Nervous Tummy (TM Tessie) Topic
I woke up today feeling officially Down. I slept late again today. I didn't feel like doing anything. I felt very "What's the point?" When I did finally get up, I checked my various computer accounts, even messaging a coworker, saying "Tell me something that will make me excited to come to work tomorrow". I was in A Mood.About a half hour later I got an email from John asking if we wanted to come swimming at Monica's awesome pool. Dude, I cheered right the hell up. That was exactly what I needed. Something to do that wasn't actually doing anything. We changed into our swimwear and packed up some beers and towels and started walking over. (Monica happily lives a block away from us.) We swam, hot-tubbed, drank beer, ate pizza, and played a couple of trivia games. It was a great lazy Sunday.
Honestly, though, I'm still in a funk. I know my own red flags, and sleeping late multiple days in a row, not caring about running, not feeling like doing anything, being reserved even when with other people, not wanting to even talk on the phone... These are all signs that point to Down in my world. I'm sure it will pass, but what causes these moods, and what can I do to prevent them?
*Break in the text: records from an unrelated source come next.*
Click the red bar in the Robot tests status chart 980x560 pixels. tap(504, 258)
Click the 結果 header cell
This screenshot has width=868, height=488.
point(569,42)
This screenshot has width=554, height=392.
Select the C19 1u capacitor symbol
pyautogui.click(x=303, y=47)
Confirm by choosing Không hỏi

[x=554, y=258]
I have a hard time talking about this issue in real life, because I'm so outgoing that most people don't take me seriously about stuff like this. I also avoid writing about it, because it is just WEIRD, especially because people I know in real life read this. But I have to start being honest about it, because I use my blog for posterity, and when I'm feeling like this I troll through the archives to find out just how long it has been since the last time, and I turn up empty-handed. Because I never write about it.
10 Comments:
it's probably not much consolation, but i'm feeling EXACTLY the same way halfway across the world, AND it's oppressively hot here. hope it gets better.
Zac - Thanks, I know it will, it just sucks. I hope you feel better, too. How hot is oppressively hot? I'm curious.
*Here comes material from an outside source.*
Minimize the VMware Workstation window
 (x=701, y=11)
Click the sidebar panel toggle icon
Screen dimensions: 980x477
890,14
Wanting to sleep all the time is a definitely Down sign for me too. Also, drinking more.
Dude, depression isn't a Nervous Tummy topic on the internet! EVERYONE'S depressed on the internet! Heh!
Hope you feel better soon.
Tessie - Dude, yes. Drinking more. Been doing that, too. UGH.
I don't know what causes these moods. Life issues? Hormones? The weather? They do suck, though. Maybe therapy would help? I am of the mind that everyone could benefit from therapy.
I am glad you wrote about this. Has it felt a tad liberating?
I haven't written about when The Funk Settles In, but I keep toying with the idea. It has been strangly liberating to have finally -- after four years -- been upfront with A. about my battles with depression. Luckily for me, A. knows this is a real thing and never tells me to snap out of it.
So - I won't tell you to snap out of it, but please try to reach out to Chris and others when you are Down.
Hang in there.
Jess - I don't know either. It is so weird cause all of sudden you snap out of it and you forget all about the Down times.
Artemisia - It does feel a little liberating, yes, but also a little Drama Queeny. Ugh. I don't know why I have such a hard time talking about anything real. When I do come out of it, it really does feel like just snapping out of it all of a sudden, but I don't know what triggers that. Thanks for the comment, hon.
They say alcohol is a depressant, ever consider that?
Anon - Yes, definitely. It's kind of a catch. When all you wanna do is go home and be lazy and drink a beer, that is probably the very time you should NOT be doing that. Thanks for the comment.